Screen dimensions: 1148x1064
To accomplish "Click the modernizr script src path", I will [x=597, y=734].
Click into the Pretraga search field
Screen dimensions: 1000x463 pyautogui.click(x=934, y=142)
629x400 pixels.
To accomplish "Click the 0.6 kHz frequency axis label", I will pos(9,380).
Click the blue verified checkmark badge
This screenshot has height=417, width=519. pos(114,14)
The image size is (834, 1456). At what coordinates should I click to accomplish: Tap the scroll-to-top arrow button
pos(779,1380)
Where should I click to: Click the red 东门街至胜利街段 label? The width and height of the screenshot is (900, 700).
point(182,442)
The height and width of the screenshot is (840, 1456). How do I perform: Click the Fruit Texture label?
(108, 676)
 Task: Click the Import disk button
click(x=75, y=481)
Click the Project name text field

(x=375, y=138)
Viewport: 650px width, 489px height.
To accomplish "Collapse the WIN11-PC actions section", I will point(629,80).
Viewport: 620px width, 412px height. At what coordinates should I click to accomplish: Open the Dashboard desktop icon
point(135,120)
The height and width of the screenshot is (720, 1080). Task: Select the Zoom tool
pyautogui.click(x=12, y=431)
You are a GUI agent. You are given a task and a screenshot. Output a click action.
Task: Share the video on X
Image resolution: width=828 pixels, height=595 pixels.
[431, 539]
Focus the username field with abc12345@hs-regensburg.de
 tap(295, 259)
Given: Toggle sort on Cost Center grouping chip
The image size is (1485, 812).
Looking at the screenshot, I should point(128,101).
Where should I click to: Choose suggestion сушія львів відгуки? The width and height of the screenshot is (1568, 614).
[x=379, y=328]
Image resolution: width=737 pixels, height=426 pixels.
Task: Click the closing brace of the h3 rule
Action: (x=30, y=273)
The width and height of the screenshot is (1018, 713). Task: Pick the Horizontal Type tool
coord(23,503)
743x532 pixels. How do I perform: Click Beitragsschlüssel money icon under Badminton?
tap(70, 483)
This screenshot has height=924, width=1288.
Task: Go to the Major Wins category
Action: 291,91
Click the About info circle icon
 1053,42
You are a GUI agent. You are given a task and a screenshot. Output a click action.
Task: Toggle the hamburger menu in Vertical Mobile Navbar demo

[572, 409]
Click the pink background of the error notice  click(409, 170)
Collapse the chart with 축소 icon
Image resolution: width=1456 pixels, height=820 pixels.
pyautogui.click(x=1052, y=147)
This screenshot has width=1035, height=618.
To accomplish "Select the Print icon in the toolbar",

------

Exercise requirements
Retype the listing above, exactly and in full.

Exercise solution
Screen dimensions: 1148x1064
To accomplish "Click the modernizr script src path", I will [x=597, y=734].
Click into the Pretraga search field
Screen dimensions: 1000x463 pyautogui.click(x=934, y=142)
629x400 pixels.
To accomplish "Click the 0.6 kHz frequency axis label", I will pos(9,380).
Click the blue verified checkmark badge
This screenshot has height=417, width=519. pos(114,14)
The image size is (834, 1456). At what coordinates should I click to accomplish: Tap the scroll-to-top arrow button
pos(779,1380)
Where should I click to: Click the red 东门街至胜利街段 label? The width and height of the screenshot is (900, 700).
point(182,442)
The height and width of the screenshot is (840, 1456). How do I perform: Click the Fruit Texture label?
(108, 676)
 Task: Click the Import disk button
click(x=75, y=481)
Click the Project name text field

(x=375, y=138)
Viewport: 650px width, 489px height.
To accomplish "Collapse the WIN11-PC actions section", I will point(629,80).
Viewport: 620px width, 412px height. At what coordinates should I click to accomplish: Open the Dashboard desktop icon
point(135,120)
The height and width of the screenshot is (720, 1080). Task: Select the Zoom tool
pyautogui.click(x=12, y=431)
You are a GUI agent. You are given a task and a screenshot. Output a click action.
Task: Share the video on X
Image resolution: width=828 pixels, height=595 pixels.
[431, 539]
Focus the username field with abc12345@hs-regensburg.de
 tap(295, 259)
Given: Toggle sort on Cost Center grouping chip
The image size is (1485, 812).
Looking at the screenshot, I should point(128,101).
Where should I click to: Choose suggestion сушія львів відгуки? The width and height of the screenshot is (1568, 614).
[x=379, y=328]
Image resolution: width=737 pixels, height=426 pixels.
Task: Click the closing brace of the h3 rule
Action: (x=30, y=273)
The width and height of the screenshot is (1018, 713). Task: Pick the Horizontal Type tool
coord(23,503)
743x532 pixels. How do I perform: Click Beitragsschlüssel money icon under Badminton?
tap(70, 483)
This screenshot has height=924, width=1288.
Task: Go to the Major Wins category
Action: 291,91
Click the About info circle icon
 1053,42
You are a GUI agent. You are given a task and a screenshot. Output a click action.
Task: Toggle the hamburger menu in Vertical Mobile Navbar demo

[572, 409]
Click the pink background of the error notice  click(409, 170)
Collapse the chart with 축소 icon
Image resolution: width=1456 pixels, height=820 pixels.
pyautogui.click(x=1052, y=147)
This screenshot has width=1035, height=618.
To accomplish "Select the Print icon in the toolbar",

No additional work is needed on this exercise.